Kutipan sumber —

DINASTI
AYYUBIYAH DAN DINASTI MAMLUK
BAB 1
PENDAHULUAN
Ketika kita membaca tentang sejarah islam, maka kita akan menemukan
tentang Dinasti-dinasti islam yang berperan dalam pembentukan suatu peradaban islam
baik pada masa klasik maupun pertengahan. Dari
awal dinasti pertama muncul yaitu dinasti Umayyah, Abbasiyah,
Fathimiyah, Ayyubiyah, hingga Turki Utsmani dinasti terakhir islam. Setiap
dinasti–dinasti tesebut telah memberikan suatu andil yang sangat berarti,
memberikan peran penting demi tersambungnya suatu peradaban islam, seperti
dalam bidang pendidikan, politik, kesenian, kebudayaan, bangunan dan lain-lain.
Salah satu yang akan di bahas
pada makalah ini adalah dinasti Ayyubiyah dan Mamlukiyah mulai dari sebab
musabab adanya, berdirinya, perkembangannya, para pemimpin yang berkuasanya,
berbagai prestasi yang telah diraih, perjuangannya, sebab-sebab kemajuan,
kemunduran hingga kehancurannya.
Di harapkan setelah membaca makalah, pembaca dapat mengetahui
tentang sejarah dan peran andil dinasti Ayyubiyah dan Mamlukiyyah terhadap islam,
serta dapat mengambil ibrah/pelajaran dari apa yang telah terjadi pada Dinasti
Ayyubiyah dan Mamlukuyah untuk masa depan yang lebih baik.

Data yang ditampilkan —

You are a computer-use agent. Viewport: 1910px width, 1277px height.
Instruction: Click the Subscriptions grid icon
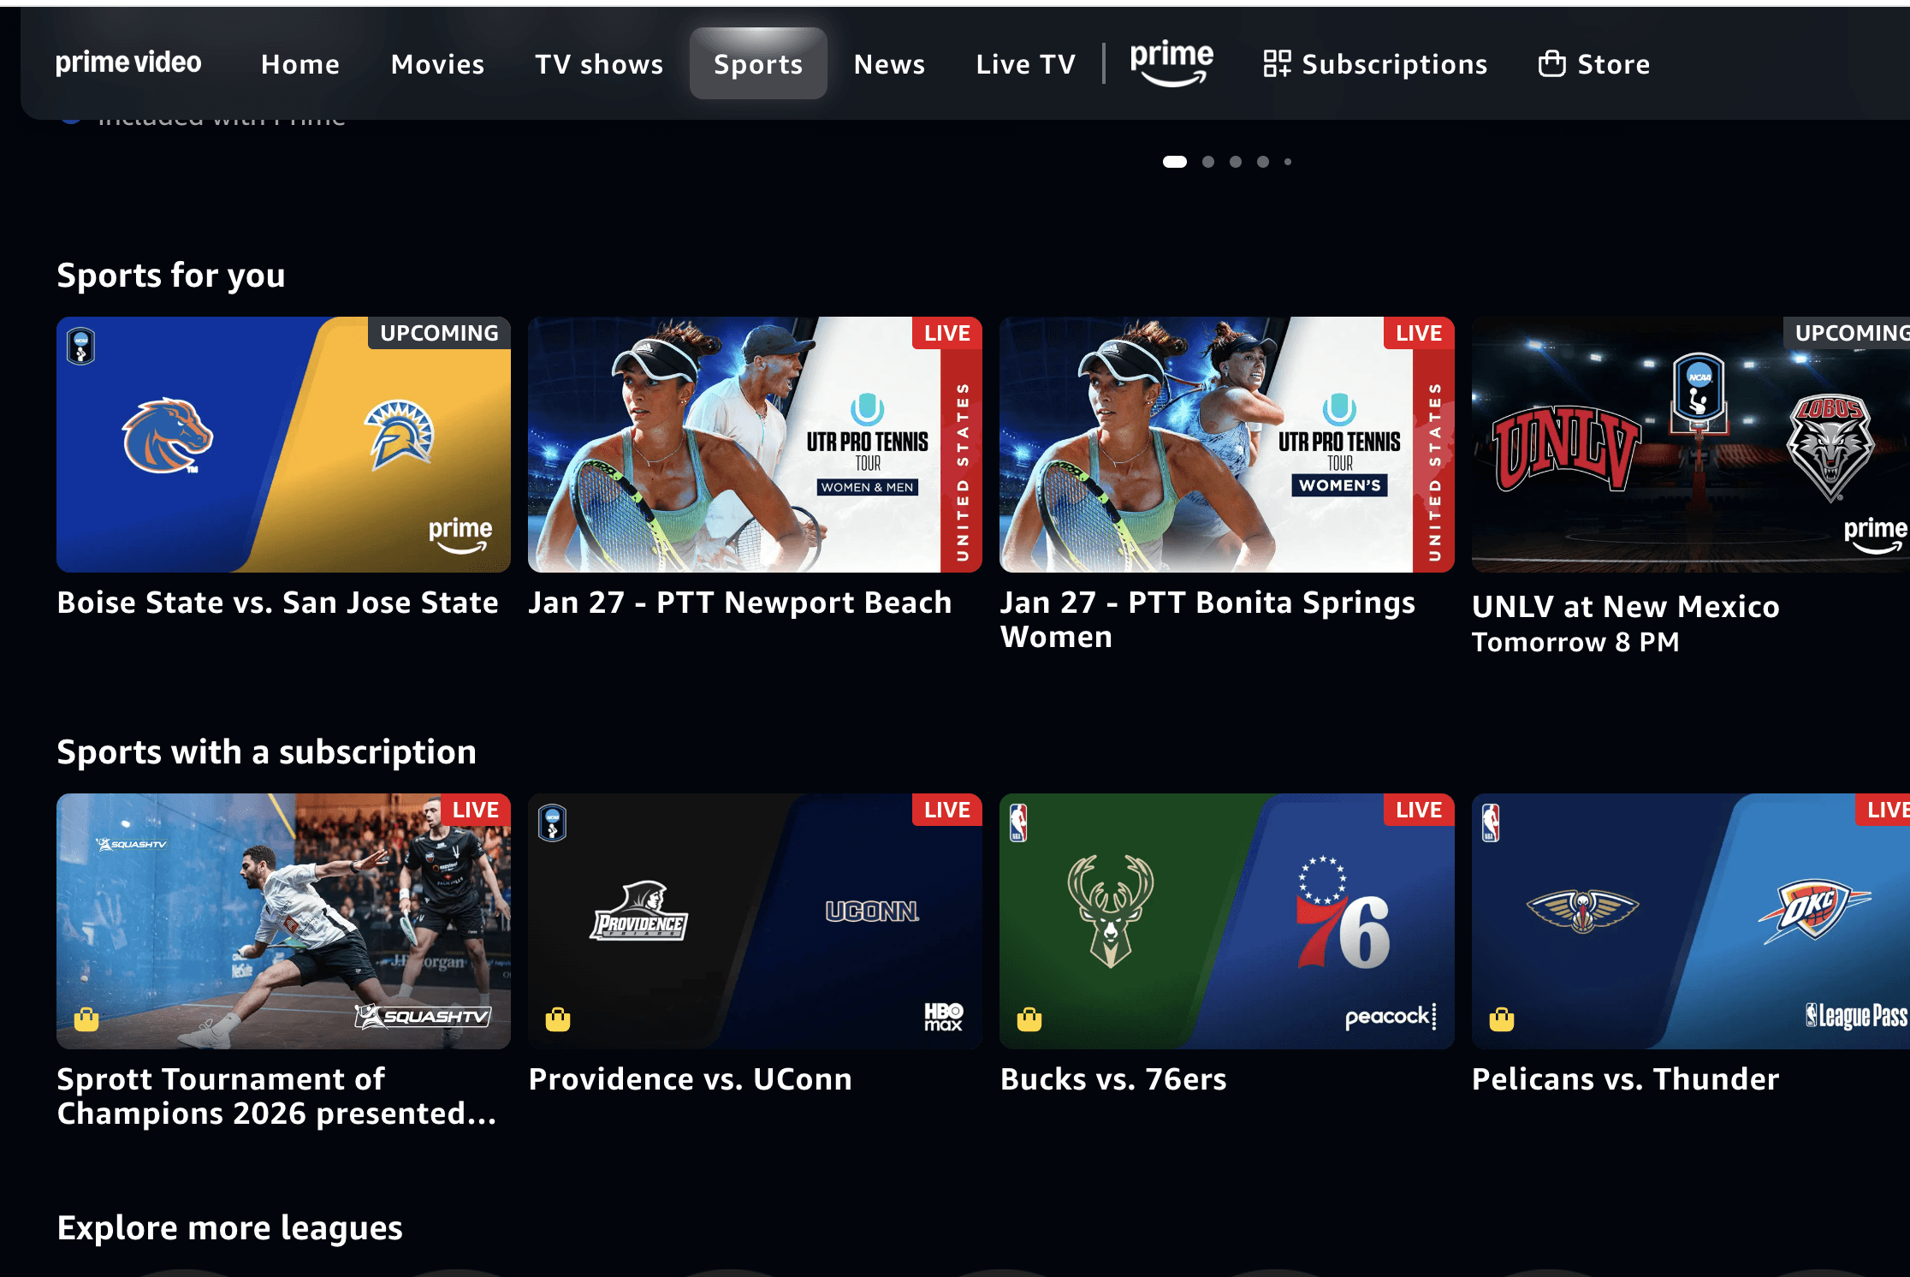click(x=1277, y=63)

Ketentuan tugas — Tulislah lanjutan makalah tentang Dinasti Ayyubiyah dan Dinasti Mamluk, dimulai setelah kalimat terakhirnya. Baris-baris itu sama sekali tidak dipakai di sini.

Hasil tugas —
BAB
2
PEMBAHASAN
1. DINASTI AYYUBIYAH
A. Berdirinya Dinasti Ayyubiyah
Salahuddin al ayyubui, bapak dari dinasti ini berasal dari suku
kurdi hadzbani, meskipun keluarga ini tampaknya telah banyak ter-turki-kan
berkat pengabdian mereka sebagai serdadu turki. Panglima turki di mosul dan
aleppo, Zangi ibn sanqur banyak selaki mengambil dari suku kurdi yang suka
beperang sebagai abdinya, termasuk pada tahun 532 H/1138 M Salahuddin al ayyubi
dan ta lama kemudian saudaranya syirkuh mengabdi pada putera Zangki yang
bernama Nurudin. Pada tahun 564 H/1169 M syirkuh menguasai mesir, tetapi
meninggal tak lama kemudian, dan kemenakannya salahuddin diakui oleh tentara
sebagai penggantinya.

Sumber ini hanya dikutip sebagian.